O trabalho escravo no Brasil contemporâneo
Enviada em 20/09/2020
Durante toda a história de formação do território brasileiro, o trabalho escravo foi constantemente verificado e incentivado, uma vez que era a base da economia da colônia Lusitana. Com o passar dos anos, a criação de leis, as quais tornavam esse tipo de trabalho ilegal e amparavam as vítimas desses atos cresceu de maneira positiva, harmonizando o cenário nacional. Entretanto, a falta de fiscalização estatal adequada e a cultura preconceituosa do Brasil são responsáveis por manter esse cenário ainda ativo na contemporaneidade.
Primeiramente, é indiscutível que a displicência governamental é uma das causas do problema em questão.
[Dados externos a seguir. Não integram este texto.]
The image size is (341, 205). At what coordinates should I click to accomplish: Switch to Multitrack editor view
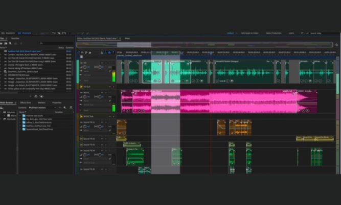point(26,33)
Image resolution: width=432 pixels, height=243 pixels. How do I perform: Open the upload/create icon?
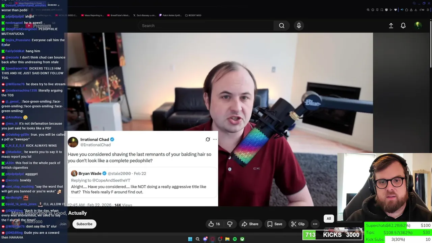point(391,26)
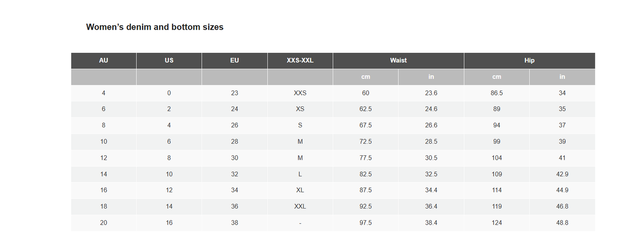Click the hip value 86.5 cm
The image size is (641, 247).
coord(497,93)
Tal fato se associa ao pensamento do filósofo Thomas Hobbes, segundo o qual a função primordial do Estado é a de garantir os direitos fundamentais para cada cidadão, como a disponibilização de trabalhos dignos, os quais respeitem de maneira ética a integridade do empregado. Nesse sentido, a ausência de ações mais contundentes na fiscalização das condições laborais espalhadas em todo o país é refletido no aumento dos índices de exploração de inúmeros trabalhadores necessitados, os quais são silenciados por seus patrões.
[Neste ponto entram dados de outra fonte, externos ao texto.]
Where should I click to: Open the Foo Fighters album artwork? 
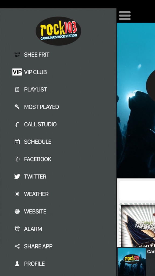click(138, 225)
Outrossim, evidencia-se a cultura discriminatória enraizada na história brasileira. Isso se relaciona ao conceito de Violência Simbólica, criado pelo filósofo Pierre Bourdieu para destacar que, toda violência, física ou psicológica, analisada em uma sociedade, é o reflexo de uma cultura negativa repassada por muitas gerações. Nesse viés, a violência vivenciada em lugares onde o trabalho análogo à escravidão ainda é realidade é o resultado de preconceitos étnicos, raciais ou de classe, os quais já faziam parte do dia a dia de grande parte dos residentes do Brasil colonial e foram transmitidos ao longo do tempo.
Entende-se, portanto, a necessidade de mudanças substanciais no quadro em questão. A fim de atenuar a problemática, o Governo Federal deve instituir investimentos direcionados ao melhoramento dos órgãos de fiscalização pública do Brasil, por meio do aumento no contingente policial, de maneira proporcional em cada Estado, e no cumprimento de normas éticas e sanitárias dos estabelecimentos em que existam atividades empregatícias, legalizando os locais os quais cumpram de maneira correta as exigências e punindo os responsáveis pelo sustento de práticas análogas à escravidão. Além disso, a criação de campanhas as quais incentivem o respeito mútuo no meio social é essencial para o bem-estar coletivo. Desse modo, a harmonia desejada a uma sociedade será fortalecida.